One of my favorite fellow ushers was a boxing instructor. I believe his name was Joe Crosetti or something close to that. He worked with fighters down at Los Angeles’ old Main Street Gym. The friend who got me the job (unfortunately I can’t remember his name) and I went down there and did some training with Joe, including some sparing with real boxers. I soon learned that I was not quick, tough or hungry enough to go much further. But my friend was real good and worked at it for a long time. I lost contact with him when I went into the Peace Corps after the second year of ushering. I wonder what happened to him?I did see Sandy Koufax pitch a perfect game against the Chicago Cubs, September 9, 1965 and worked all home games for the Dodgers when they won the 1965 World Series against the Minnesota Twins.
Many of the other ushers were Pakistanis with advanced college degrees, who were working for the same peanuts I was. One evening it was explained to me; they had come over to the U.S.on student visas and as long as they continued studying, they could stay here. Their visas only allowed them to work at part-time jobs, like ushering. Additionally, all of them had a wife and kids back in Pakistan. Their parents would not let them leave their home country without establishing these ties to assure their return.
There were a few venders that I got to know well. They would work their way up from selling the heavy things like soda and beer to the ultimate, peanuts. One peanut seller who really impressed me was a black law student with a big personality. He was wonderful at playing the crowd and worked really hard.

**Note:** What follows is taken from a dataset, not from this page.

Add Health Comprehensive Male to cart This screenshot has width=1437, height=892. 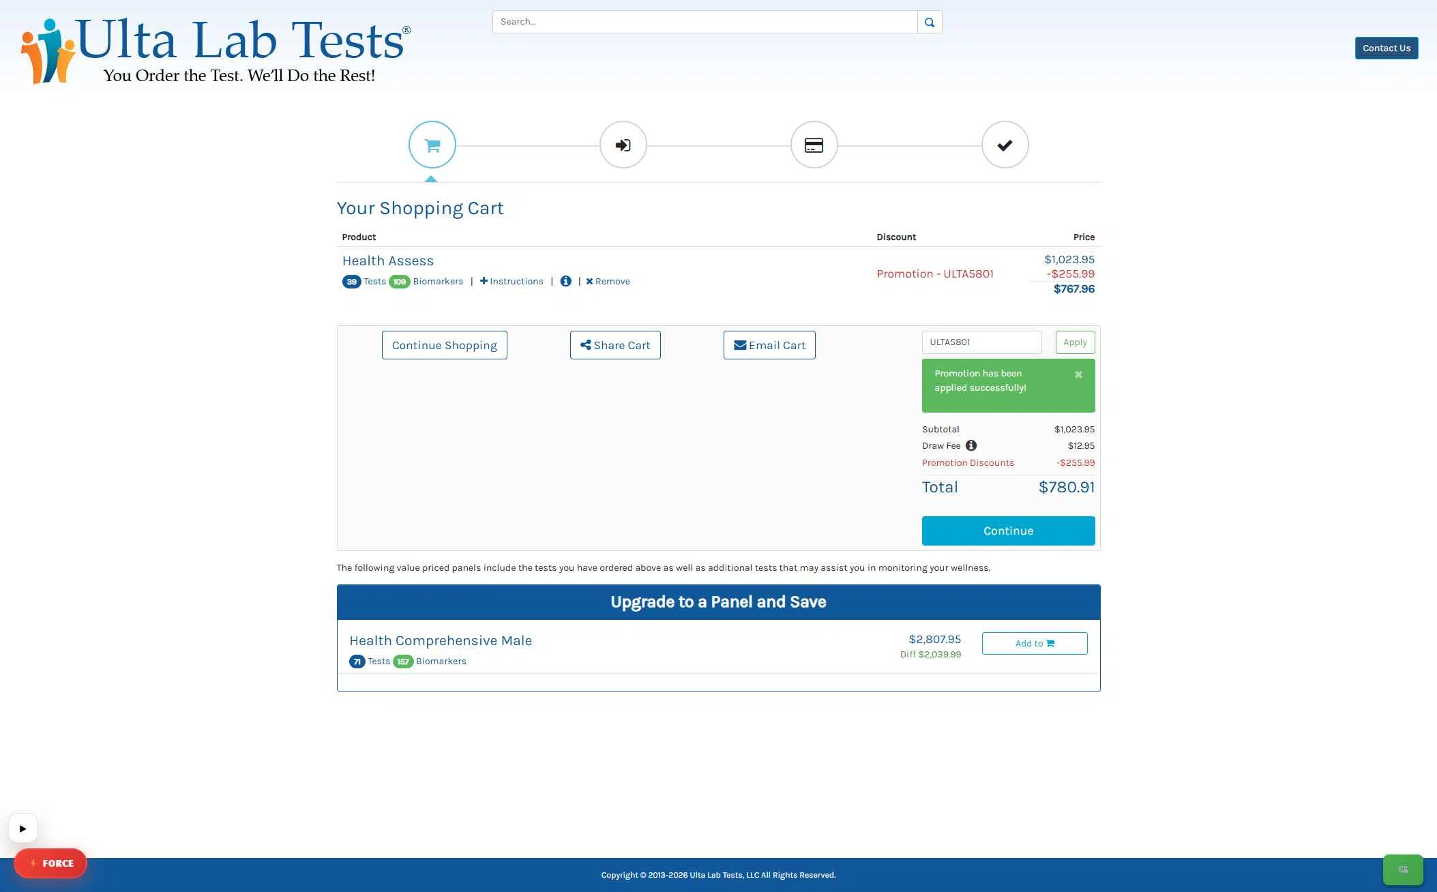pos(1034,643)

He told me once that he could make $300 on a big three-day weekend! $300 to me was a lot of money in 1965.
Most of the time as an usher, after we helped people find their places, we would walk behind the last row of seats and ask people to “please stand behind the yellow line”. This painted line was about a yard back behind those seats and the reason we were required to do that was so that the seated patron would not have some drunk hanging over his shoulder spilling beer.
Many times I was selected to work the Club Level where I saw many of the baseball writers and celebrities who attended the games, like Angie Dickinson with whom I had a stilted (on my side) conversation with in an elevator one time. I always suspected, but never asked, the reason I worked there so much was that I was a clean-cut looking white kid.
I saw a few folks get hurt by being hit by line drive foul balls and flying bats, but nothing really ugly. Of course there was always the mad scramble for loose balls in the stands. When I go to a baseball game these days I have absolutely no interest in having any foul ball come near me.
One day in sunny Southern California, we had an extremely heavy downpour of rain and the game was called off. There was so much water on the field that one of the batboys decided to swim, not wade, between the dugouts.
Fights, drunks, cursing, bad behavior? Yeah, but not a lot, and that’s what the police were there for. It was Los Angeles, not the East Coast, baseball not soccer.
As a member of the union, I had the opportunity to work other events as well. One year I saw the circus 64 times. With this overdose, I have had little interest in going again.
All in all it was a good job and I’m happy I had the opportunity to do it.